Laurent Le Bel-Roux’s process remains intuitive and fluid. The canvas is approached without rigid preparation, without a clearly defined preliminary sketch. At times, certain forms are traced, areas are marked out, or even colour names are noted down, but these indications remain deliberately open, sufficiently vague to allow for hesitation and changes in direction. For the artist, the pictorial surface becomes a site of stratification, where paintings are built through superimposition, erasure, and return. Acrylic, charcoal, and pastel accumulate in layers. At times, masses of paint partially harden and then crack, revealing earlier strata beneath. These material instabilities are welcomed by the artist, offering opportunities to see differently and to bring forth new relationships. Painting can then open itself onto another reality.

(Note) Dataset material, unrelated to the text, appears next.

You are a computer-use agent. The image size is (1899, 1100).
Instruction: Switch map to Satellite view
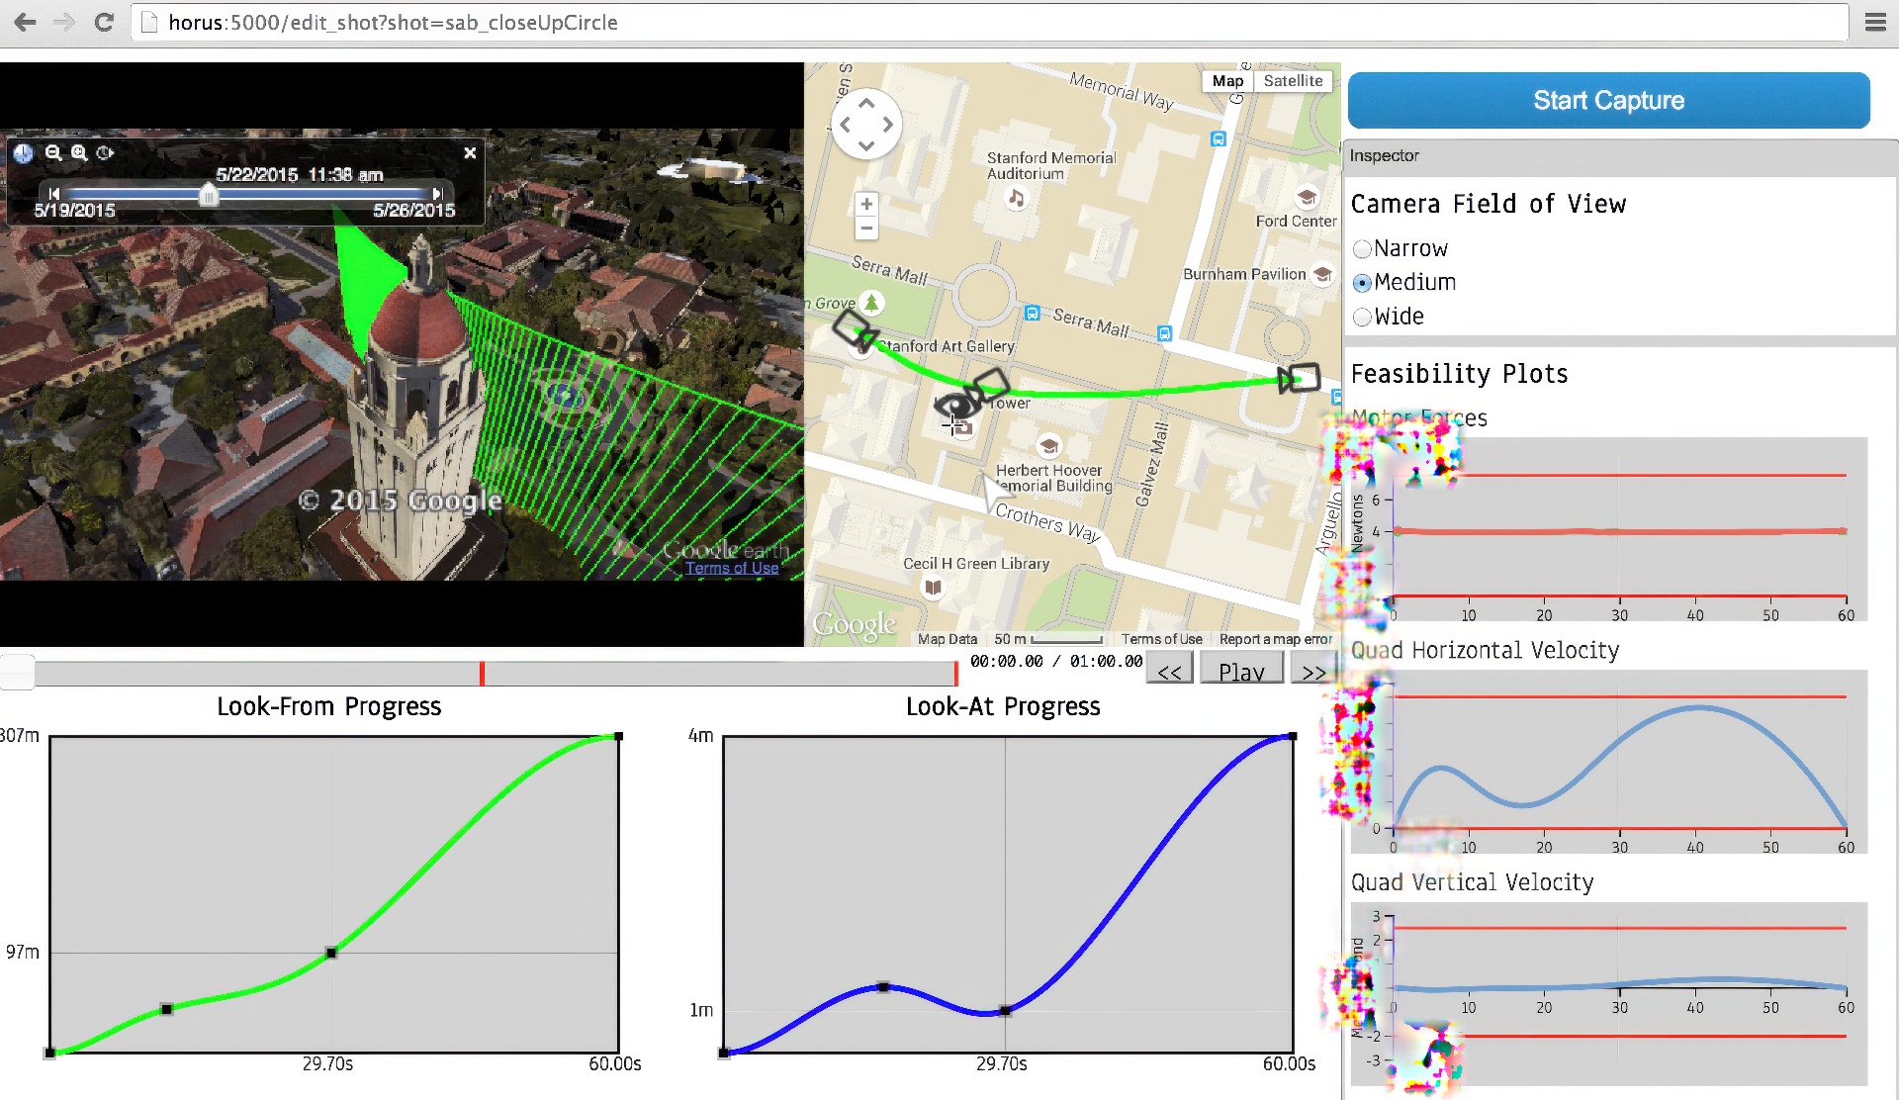(1293, 81)
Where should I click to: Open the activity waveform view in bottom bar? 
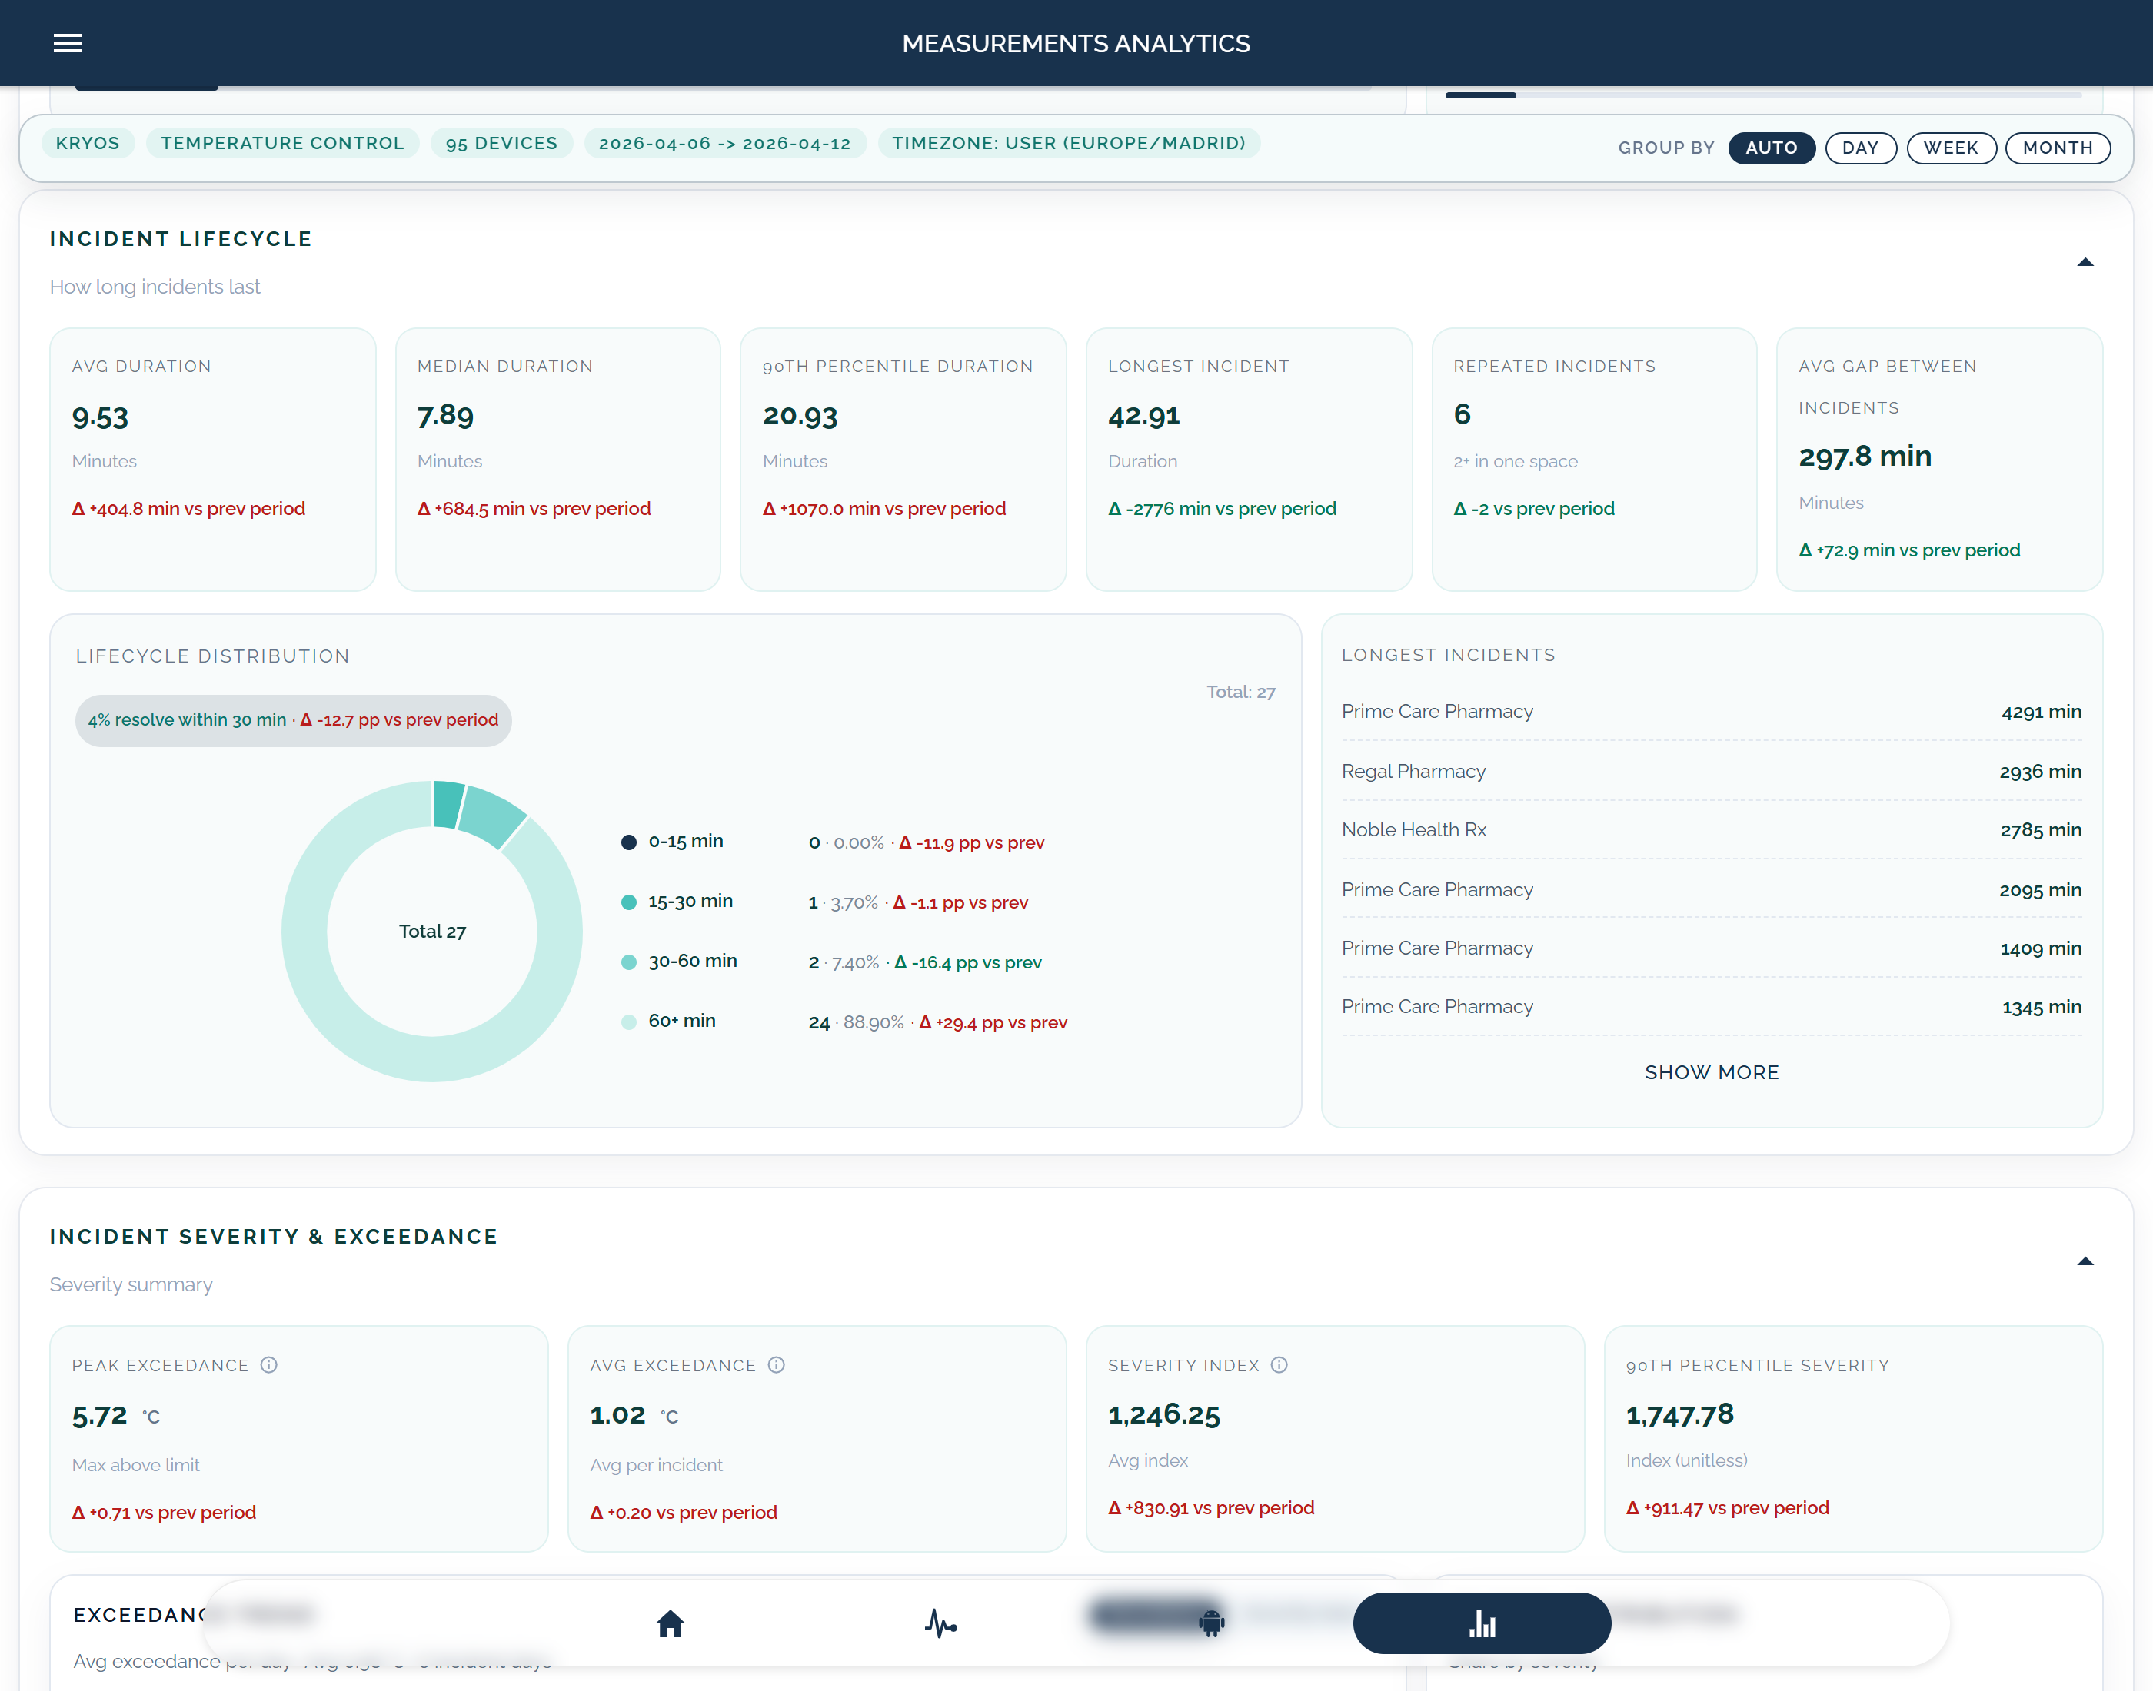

Through Umwelt, painting is conceived as a perceptual apparatus in which the visible remains continually suspended. No stable reading imposes itself; instead, the works activate a field of shifting relations that keeps them in a state of destabilization. The experience of looking is fundamentally active, and seeing no longer consists in immediate recognition, but in navigating between contradictory clues. Fragments that resist coherence are assembled, and what unfolds there concerns less the affirmation of an image than the conditions of its emergence.
-Mathilde Bertrand Pilon
Laurent Le Bel-Roux holds an MFA from the University of Texas at Austin (2025) and a BA in Arts visuels et médiatiques from UQÀM (2021). His work has been presented in several solo and group exhibitions, including at Liliana Bloch Gallery (Dallas, Texas, 2025), the Visual Arts Center (Austin, Texas, 2025), Galerie Nicolas Robert (Montreal, 2023, 2025), Occurrence (2023), SKOL (2023), Galerie Duran|Mashaal (2023), and Cache Studio (2023). During his studies, he was awarded the Graduate Continuing Fellowship from UT Austin (2024–25) as well as the Fond de la Faculté des arts from UQÀM (2019). His work is part of collections including Scotiabank, the City of Laval, and Montreal.